God crosses his Ts and dots his Is. At least two years ago, or more, I had undertaken to read the book of Job. After reading it several times I explained to God that I just didn't "get it' and asked Him to grant me understanding. Then, I promptly forgot all about it, but God never forgets our smallest prayer. I do not by any means compare my righteousness to Job's, and certainly not his sufferings to mine, yet at that moment I "got it" in a major way, intrinsically. Since I cannot say it any better than Job himself, I will quote from his book in chapter 42 verse 5: "I have heard of You by the hearing of the ear, but now my eyes see You. Therefore I abhor myself, and repent in dust and ashes."

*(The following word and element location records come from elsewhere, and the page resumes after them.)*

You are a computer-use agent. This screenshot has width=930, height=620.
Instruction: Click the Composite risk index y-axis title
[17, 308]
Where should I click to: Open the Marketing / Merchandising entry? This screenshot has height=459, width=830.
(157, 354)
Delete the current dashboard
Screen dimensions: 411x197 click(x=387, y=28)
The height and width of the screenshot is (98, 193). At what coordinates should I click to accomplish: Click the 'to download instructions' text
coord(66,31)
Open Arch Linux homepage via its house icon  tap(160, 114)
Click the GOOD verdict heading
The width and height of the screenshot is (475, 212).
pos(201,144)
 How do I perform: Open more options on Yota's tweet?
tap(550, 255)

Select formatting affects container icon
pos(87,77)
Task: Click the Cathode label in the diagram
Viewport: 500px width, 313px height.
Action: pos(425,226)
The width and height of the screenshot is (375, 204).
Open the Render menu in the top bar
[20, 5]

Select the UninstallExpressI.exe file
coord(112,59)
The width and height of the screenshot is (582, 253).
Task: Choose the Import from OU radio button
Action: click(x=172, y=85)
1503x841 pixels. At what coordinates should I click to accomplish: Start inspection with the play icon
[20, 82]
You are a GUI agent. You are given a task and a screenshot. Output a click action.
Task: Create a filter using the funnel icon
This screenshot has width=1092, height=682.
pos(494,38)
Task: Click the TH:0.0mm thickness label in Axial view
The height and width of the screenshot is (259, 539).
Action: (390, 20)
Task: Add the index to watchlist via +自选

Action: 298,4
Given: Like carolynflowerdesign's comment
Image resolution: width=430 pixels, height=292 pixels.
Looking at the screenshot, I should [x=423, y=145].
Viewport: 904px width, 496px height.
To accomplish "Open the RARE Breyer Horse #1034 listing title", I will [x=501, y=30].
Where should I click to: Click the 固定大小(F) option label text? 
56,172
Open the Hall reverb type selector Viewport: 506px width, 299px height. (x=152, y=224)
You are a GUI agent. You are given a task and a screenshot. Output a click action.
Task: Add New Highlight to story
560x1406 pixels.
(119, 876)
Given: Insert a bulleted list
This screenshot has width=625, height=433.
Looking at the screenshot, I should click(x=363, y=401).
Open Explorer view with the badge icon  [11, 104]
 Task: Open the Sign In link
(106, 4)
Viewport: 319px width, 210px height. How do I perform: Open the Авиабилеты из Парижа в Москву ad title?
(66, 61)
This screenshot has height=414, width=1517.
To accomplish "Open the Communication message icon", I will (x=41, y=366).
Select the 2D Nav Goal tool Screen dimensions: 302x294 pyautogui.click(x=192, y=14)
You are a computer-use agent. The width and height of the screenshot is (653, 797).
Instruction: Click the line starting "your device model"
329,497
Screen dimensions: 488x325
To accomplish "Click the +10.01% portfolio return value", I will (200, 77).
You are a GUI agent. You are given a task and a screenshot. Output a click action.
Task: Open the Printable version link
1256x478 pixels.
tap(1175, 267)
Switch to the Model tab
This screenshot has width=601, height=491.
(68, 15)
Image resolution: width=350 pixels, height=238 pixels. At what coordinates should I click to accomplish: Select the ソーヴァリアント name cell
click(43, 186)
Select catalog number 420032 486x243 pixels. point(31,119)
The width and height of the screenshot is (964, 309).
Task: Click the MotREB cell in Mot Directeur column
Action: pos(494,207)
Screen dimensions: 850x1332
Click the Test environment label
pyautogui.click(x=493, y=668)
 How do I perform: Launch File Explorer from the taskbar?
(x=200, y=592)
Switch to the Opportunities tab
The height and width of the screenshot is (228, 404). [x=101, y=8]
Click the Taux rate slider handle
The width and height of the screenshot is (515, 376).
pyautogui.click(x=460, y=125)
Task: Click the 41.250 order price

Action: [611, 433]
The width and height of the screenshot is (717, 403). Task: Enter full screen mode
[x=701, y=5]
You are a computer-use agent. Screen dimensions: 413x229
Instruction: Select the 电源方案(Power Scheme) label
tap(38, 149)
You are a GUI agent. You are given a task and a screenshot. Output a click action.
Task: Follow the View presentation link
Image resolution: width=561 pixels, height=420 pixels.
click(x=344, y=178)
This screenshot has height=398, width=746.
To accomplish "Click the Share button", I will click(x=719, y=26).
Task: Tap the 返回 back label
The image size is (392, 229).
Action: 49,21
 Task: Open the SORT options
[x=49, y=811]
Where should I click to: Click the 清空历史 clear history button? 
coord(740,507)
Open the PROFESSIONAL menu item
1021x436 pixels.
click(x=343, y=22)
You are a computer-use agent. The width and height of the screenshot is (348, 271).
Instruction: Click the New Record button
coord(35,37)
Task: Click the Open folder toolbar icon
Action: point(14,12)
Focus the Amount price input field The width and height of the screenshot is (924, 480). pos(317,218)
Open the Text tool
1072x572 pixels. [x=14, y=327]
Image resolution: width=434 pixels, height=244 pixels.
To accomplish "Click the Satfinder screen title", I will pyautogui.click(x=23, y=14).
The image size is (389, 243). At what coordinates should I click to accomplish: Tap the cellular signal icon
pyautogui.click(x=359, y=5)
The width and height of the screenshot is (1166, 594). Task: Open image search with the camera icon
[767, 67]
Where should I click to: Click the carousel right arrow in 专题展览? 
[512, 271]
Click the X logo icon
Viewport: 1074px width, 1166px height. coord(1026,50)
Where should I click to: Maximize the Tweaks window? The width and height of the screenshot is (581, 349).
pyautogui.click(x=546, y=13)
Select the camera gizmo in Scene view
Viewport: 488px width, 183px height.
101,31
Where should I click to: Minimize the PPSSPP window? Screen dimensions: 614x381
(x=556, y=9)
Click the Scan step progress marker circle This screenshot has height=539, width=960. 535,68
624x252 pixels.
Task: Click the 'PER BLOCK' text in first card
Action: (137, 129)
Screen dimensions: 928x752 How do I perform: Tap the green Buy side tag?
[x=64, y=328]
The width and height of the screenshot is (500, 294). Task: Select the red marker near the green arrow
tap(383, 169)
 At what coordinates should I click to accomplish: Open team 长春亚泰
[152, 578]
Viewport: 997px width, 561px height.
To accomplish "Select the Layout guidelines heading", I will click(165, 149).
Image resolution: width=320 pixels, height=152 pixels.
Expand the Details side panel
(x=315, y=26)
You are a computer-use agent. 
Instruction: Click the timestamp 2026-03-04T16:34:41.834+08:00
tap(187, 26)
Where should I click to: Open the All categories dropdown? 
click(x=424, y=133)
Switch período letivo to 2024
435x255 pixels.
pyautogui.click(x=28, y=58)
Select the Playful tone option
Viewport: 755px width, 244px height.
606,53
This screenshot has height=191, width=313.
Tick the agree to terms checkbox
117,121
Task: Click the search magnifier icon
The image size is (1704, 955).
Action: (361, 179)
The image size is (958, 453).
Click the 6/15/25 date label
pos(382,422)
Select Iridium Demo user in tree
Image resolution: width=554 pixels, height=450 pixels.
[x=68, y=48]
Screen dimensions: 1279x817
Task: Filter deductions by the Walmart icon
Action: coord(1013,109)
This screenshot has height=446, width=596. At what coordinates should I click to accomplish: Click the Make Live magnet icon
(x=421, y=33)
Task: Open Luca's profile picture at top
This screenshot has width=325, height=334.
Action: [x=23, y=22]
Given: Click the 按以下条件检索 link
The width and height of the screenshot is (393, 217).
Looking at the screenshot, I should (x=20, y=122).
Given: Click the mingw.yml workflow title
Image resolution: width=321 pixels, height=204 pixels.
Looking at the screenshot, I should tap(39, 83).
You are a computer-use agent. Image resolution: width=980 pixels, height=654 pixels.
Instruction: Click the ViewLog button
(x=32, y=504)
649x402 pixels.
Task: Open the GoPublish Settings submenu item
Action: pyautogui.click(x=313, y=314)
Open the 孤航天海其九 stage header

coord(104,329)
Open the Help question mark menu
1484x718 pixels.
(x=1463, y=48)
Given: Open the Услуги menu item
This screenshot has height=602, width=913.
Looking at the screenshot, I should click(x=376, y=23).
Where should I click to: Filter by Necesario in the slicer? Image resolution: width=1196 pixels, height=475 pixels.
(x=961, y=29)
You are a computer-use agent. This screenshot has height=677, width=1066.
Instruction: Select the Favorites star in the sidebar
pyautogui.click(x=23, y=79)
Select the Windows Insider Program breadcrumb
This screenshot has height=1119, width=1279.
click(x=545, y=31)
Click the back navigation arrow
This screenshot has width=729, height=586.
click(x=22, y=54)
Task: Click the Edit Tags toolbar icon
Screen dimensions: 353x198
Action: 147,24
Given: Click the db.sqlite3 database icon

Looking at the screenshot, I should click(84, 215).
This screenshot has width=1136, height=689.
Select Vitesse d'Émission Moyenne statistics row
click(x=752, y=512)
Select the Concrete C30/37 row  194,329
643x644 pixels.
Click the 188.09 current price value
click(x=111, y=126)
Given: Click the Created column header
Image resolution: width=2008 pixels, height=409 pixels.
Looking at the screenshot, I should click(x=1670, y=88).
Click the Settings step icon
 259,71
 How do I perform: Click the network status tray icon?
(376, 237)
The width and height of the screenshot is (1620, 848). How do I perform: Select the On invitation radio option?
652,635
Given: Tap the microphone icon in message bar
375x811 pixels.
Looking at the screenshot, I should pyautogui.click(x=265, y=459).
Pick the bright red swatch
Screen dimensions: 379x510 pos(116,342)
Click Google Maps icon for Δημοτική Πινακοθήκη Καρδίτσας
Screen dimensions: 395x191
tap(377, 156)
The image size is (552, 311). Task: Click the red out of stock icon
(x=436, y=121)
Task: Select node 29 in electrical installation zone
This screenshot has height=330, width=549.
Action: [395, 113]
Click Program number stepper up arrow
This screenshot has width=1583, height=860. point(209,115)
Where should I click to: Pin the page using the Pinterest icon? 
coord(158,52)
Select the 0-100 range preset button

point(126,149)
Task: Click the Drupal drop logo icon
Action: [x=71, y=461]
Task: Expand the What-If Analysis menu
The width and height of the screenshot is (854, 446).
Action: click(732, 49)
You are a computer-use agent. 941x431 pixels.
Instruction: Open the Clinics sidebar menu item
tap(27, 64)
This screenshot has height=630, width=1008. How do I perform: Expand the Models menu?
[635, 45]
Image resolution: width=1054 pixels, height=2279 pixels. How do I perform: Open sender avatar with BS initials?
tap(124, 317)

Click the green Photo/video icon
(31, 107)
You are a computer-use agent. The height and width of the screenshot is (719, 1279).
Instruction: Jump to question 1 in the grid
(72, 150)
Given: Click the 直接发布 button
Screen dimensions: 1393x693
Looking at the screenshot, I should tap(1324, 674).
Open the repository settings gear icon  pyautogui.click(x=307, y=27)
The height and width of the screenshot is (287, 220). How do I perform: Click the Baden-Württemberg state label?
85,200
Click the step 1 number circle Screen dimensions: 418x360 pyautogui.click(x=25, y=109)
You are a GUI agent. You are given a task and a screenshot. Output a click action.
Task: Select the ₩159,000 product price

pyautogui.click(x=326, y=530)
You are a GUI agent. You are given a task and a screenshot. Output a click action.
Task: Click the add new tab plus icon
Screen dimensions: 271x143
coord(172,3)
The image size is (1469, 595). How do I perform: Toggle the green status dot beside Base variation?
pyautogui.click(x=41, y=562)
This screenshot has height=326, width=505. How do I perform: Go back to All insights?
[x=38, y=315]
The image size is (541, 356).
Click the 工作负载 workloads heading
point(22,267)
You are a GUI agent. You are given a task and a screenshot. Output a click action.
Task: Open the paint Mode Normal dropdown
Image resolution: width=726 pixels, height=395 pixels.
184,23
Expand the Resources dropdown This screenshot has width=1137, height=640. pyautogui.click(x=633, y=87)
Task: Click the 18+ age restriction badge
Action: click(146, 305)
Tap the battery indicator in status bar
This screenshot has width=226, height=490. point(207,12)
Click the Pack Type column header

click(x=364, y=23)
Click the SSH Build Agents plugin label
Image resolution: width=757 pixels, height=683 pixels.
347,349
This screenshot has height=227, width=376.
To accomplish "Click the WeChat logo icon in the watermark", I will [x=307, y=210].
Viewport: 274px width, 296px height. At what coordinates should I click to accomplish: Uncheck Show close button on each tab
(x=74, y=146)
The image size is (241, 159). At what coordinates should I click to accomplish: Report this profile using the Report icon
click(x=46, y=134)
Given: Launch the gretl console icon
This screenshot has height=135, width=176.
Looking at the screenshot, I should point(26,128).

Am I now relieved of the need or obligation to obey His commandments, strive for perfection, and walk as He would have me walk to the best of my ability? I say emphatically, "no." I obey Him as an outward sign of my love, obedience and commitment to Him, the Creator, because in doing so I live a richer, more rewarding life that honors and glorifies Him. But, with the intrinsic knowledge of mercy and grace, I have a new, deeper, communion with my God, and I can fail without despair, and I will fail again. His work in me is far from complete. Thankfully, I have the assurance of Philippians 1:6 "that He who has begun a good work in you will complete it until the day of Jesus Christ."
As surely as I am a work in progress, God is the master artisan. A skilled artisan will take his raw material and reshape it according to his design. He will use a variety of techniques to heat, stretch and mold it, applying pressure to the precise point in which it must either bond or break. God knows His raw material. A clever craftsman, He knows iron cannot be smelted as gold, nor will clay and cloth respond equally to equal treatment. What destroys one refines another. To some, my trials may have been only passing annoyances, mere bumps in the road. Someone else may have given up from the weight of them, surrendering the crown, forfeiting the race. But God was able to tailor them perfectly for me.
Has God relieved every trial plaguing me these many months? No, not all of them, although He has been merciful in some. But, He has given me a precious gift, handwritten on my heart. It is the intrinsic word of God.
*in trin sic Of or relating to the fundamental nature of a thing inherent (Webster's II New Riverside Dictionary)
or
*in trin sic1 a: belonging to the essential nature or constitution of a thing (Merriam-Webster's Tenth Edition).